Skip to content
Josecisneros001 edited this page Jun 18, 2021 · 18 revisions

Speech

Actual state overview

At this moment the Speech stack is composed of two main components:

  • Speech To Text
  • Text To Speech

Speech to Text Stack

Consists of 5 components that each is a ROS nodes with topics.

  1. AudioCapturer

    devices/AudioCapturer [python]: It is a node that captures the audio using PyAudio and publishes it to the topic rawAudioChunk.

  2. GetUsefulAudio

    There are two options to get the useful audio:

    devices/InputAudio [c++]: A node that takes the chunks of audio and, using RNNoise, checks for a voice, cut the audio, removes the noise, and publishes it to the topic UsefulAudio. RNNoise approach fails after running for a while, very long silences affect it.

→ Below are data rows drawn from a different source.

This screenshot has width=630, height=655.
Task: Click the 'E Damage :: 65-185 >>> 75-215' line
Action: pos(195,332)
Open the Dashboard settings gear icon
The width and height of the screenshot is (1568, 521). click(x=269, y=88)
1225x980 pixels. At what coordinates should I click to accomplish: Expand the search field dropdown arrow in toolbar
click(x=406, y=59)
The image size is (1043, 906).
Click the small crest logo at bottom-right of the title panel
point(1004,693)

    devices/UsefulAudio [python]: A node that takes the chunks of audio and, using webrtcvad, checks for a voice, cut the audio and publishes it to the topic UsefulAudio. Webrtcvad approach was made as an alternative that don´t remove silence but obtains the pieces of audio when someone speaks perfectly, it has a very good performance.

  3. Engine Selector

    action_selectors/hear [python]: This node receives the requests of STT. It checks if there is an internet connection, to know whether to call the offline or online engine; this can be overridden with FORCE_ENGINE parameter.

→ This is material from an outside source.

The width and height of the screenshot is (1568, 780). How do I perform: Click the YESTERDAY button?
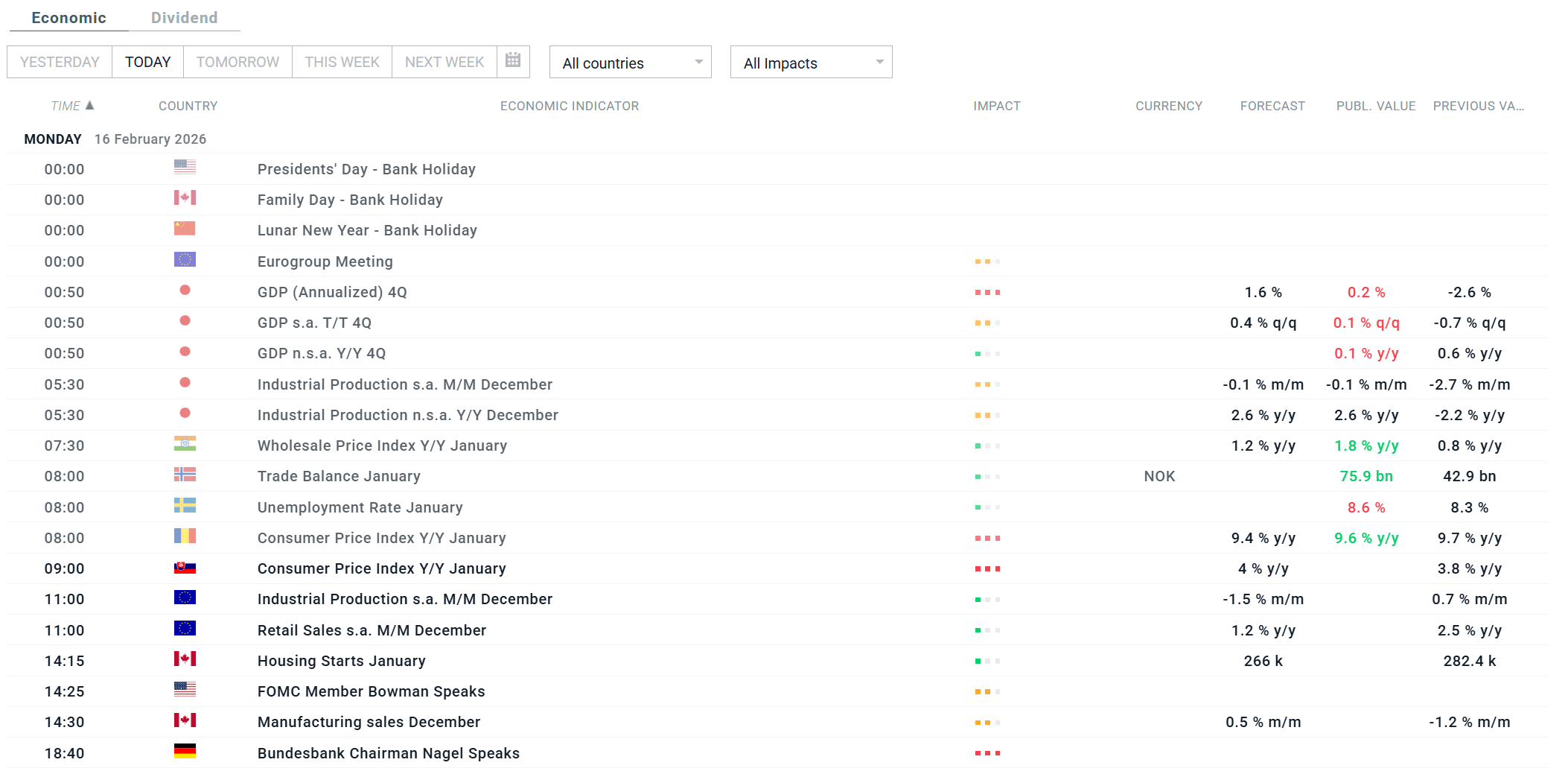click(x=60, y=62)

    • Online engine: it is in AzureSpeechToText node. For that, this node processes the audio of UsefulAudio do a resample of 16KHz and publishes it in a new topic called UsefulAudioAzure to relay it to that node.
    • Offline engine: it is in DeepSpeech node. For that, this node redirect the audio of UsefulAudio to a new topic called UsefulAudioDeepSpeech to relay it to that node.
  4. Azure Engine

    action_selectors/AzureSpeechToText [c++]: A node that takes the audio published in the topic UsefulAudioAzure and send it to the Azure SpeechToText API, receives the text and publishes it to the topic RawInput.

  5. DeepSpeech2 Engine

    action_selectors/DeepSpeech [python]: A node that takes the audio published in the topic UsefulAudioDeepSpeech and calls DeepSpeech2, converts it to text, and publishes it to the topic RawInput.

Text To Speech Stack

Consists of 1 component that is a ROS node with topics.

  1. Say

    devices/say [python]: It is a node that say through the speakers what is published under robot_text topic. It has a topic to notify another nodes that the robot is talking inputAudioActive. It uses Google gTTS engine as an online alternative or pyttsx3 as an offline alternative.

Launch File

TMR 2021 version

roslaunch src/action_selectors/launch/conversation_speech.launch

Miscellaneous

  • Retrain LM: To reduce and adapt the LM to our case, kenlm is used. With the kenlm's lmplz, filter and build_binary a "fine-tunning" is done to generate a new adapted LM with specific phrases of the competition. Check it here.
  • Others: An internal dataset using a website has been created to fine-tune the speech model.

Installation Requirements

Check this wiki page.

Documents

  • A review of the speech-related technologies we have used and use here.